Study on damage and cracking of Mg-Gd-Y-Ag-Zr alloys during rolling based on experimental and finite element method

Abstract

Edge cracking, a common issue encountered during the rolling of magnesium alloys, holds substantial importance in determining the success of subsequent finishing processes. It serves as a pivotal parameter for evaluating the formability of rolled plates. In this particular investigation, researchers concentrated on understanding the behavior of edge cracks within the solid solution magnesium alloy designated as Mg-10Gd-3Y-2Ag-0.4Zr (expressed in weight percentage as GWQ1032K). To support this analysis, one delved into the thermal rheological characteristics of the magnesium alloy and established a mathematical relationship connecting rheological stress, strain rate, and temperature. This served as the foundation for a constitutive model tailored to the alloy.

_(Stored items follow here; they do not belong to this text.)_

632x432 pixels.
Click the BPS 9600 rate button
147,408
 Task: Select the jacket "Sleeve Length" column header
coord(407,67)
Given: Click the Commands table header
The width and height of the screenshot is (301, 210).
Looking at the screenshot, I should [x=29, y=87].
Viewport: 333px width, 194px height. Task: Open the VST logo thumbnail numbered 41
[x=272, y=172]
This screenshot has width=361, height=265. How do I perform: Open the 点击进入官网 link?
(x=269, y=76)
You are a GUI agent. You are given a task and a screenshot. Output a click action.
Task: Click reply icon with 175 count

Furthermore, practical rolling experiments were conducted to examine how reductions in thickness influenced the morphology of edge cracks in rolled plates. The study also explored shifts in stress–strain behavior and microstructural changes during the deformation process. The results highlighted the substantial impact of compression levels on the magnesium alloy’s anisotropic behavior, subsequently influencing the shape of the resultant plate and the stress–strain characteristics observed during deformation. Significantly, as the rolling reduction increased, a notable increase in heat generation due to the plastic deformation of the magnesium alloy plate was observed. This heightened heat played a key role in dynamic recrystallizationand and facilitating the formation of the brittle Mg5(RE, Ag) phase. Consequently, minimizing the generation of this brittle phase emerged as a critical factor in effectively managing and controlling edge cracks in the rolling process.